Scientific uncertainty: untameable monster, dragon of inaction, or source of knowledge?

Date: 17 Feb 2016 1:00 pm — 2:00 pm
Speaker(s): Professor Stephan Lewandowsky
Venue: Worsley seminar room 8.49n, University of Leeds

Public seminar hosted by the Centre for Decision Research jointly with the Priestley International Centre for Climate, the Sustainability Research Institute and the Centre for Climate Change Economics and Policy.

Uncertainty forms an integral part of science, and uncertainty is intrinsic to many global risks that dynamically unfold over time, from “peak oil” to genetically modified foods to climate change. Uncertainty is often cited in connection with political arguments against corrective action. Using climate change as a case study, Professor Stephan Lewandowsky reports an ordinal analysis (i.e., statements of the form “greater than”) of uncertainty within the climate system. This analysis is not sensitive to people’s cultural cognition or subjective risk perceptions and reveals that greater uncertainty (i.e., “greater than expected”) provides greater impetus for mitigative action. This normative result stands in contrast to people’s tendency to view uncertainty as a stimulus for “wishful thinking”, and hence a reduced impetus for mitigative action. Stephan examines the interplay between human cognition, physical reality, and policy options within the landscape of various facets of uncertainty.

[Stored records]
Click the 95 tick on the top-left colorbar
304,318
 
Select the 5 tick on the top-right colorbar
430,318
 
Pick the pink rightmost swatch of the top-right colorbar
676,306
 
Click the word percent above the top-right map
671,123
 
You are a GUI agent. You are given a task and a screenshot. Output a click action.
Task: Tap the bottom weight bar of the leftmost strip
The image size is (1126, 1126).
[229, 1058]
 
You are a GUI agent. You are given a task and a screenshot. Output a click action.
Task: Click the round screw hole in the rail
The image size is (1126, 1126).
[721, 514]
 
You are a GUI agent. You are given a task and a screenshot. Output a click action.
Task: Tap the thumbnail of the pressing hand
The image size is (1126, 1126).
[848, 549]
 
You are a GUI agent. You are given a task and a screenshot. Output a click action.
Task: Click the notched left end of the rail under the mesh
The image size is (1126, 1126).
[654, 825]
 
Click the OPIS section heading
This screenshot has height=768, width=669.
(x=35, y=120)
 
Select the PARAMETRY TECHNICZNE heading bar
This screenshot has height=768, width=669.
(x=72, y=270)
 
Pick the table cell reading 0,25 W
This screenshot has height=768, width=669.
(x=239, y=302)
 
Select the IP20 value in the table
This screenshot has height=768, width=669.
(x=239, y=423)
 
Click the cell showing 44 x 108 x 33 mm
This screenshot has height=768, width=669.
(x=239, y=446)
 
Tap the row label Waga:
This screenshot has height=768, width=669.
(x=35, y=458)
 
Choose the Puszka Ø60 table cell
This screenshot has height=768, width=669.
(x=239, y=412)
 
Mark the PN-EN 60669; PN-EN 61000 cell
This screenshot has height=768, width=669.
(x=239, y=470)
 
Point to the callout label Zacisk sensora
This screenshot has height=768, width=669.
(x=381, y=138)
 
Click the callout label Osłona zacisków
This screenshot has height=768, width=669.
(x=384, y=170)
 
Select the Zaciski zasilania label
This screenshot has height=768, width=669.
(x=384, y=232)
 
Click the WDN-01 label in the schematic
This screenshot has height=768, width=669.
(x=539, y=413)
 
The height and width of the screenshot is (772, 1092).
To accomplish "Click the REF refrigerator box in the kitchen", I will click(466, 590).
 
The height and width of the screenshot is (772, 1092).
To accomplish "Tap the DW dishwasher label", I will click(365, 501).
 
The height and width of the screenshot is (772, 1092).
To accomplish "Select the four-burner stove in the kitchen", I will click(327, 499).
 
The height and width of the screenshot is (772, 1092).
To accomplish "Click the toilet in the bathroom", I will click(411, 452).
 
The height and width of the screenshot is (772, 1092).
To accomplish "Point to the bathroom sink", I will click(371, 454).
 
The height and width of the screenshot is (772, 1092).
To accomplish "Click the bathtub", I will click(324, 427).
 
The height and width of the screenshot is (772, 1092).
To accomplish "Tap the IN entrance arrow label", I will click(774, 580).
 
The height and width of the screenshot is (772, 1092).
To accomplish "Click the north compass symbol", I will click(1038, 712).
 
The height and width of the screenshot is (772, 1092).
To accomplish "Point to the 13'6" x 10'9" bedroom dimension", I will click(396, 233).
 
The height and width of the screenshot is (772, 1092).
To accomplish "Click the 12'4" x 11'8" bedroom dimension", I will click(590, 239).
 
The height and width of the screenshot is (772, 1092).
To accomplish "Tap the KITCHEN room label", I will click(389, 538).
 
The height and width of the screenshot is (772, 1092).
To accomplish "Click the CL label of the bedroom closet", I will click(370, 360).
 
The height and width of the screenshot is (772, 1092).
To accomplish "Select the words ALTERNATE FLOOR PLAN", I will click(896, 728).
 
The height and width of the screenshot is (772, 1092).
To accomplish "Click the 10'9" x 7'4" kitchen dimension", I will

What this exercise asks
a – Answer these questions from the seminar notice, one answer per line:
(i) In which room and at which university was the seminar held?
(ii) Which centre hosted the public seminar jointly with the other institutes?
(iii) Which global risk serves as the case study for the ordinal analysis?
b – Duplicate the passage of the seminar notice starting with "Date: 17 Feb" and going on through "Economics and Policy.".

Results by task
a –
(i) Worsley seminar room 8.49n, University of Leeds
(ii) The Centre for Decision Research
(iii) Climate change

b –
Date: 17 Feb 2016 1:00 pm — 2:00 pm
Speaker(s): Professor Stephan Lewandowsky
Venue: Worsley seminar room 8.49n, University of Leeds

Public seminar hosted by the Centre for Decision Research jointly with the Priestley International Centre for Climate, the Sustainability Research Institute and the Centre for Climate Change Economics and Policy.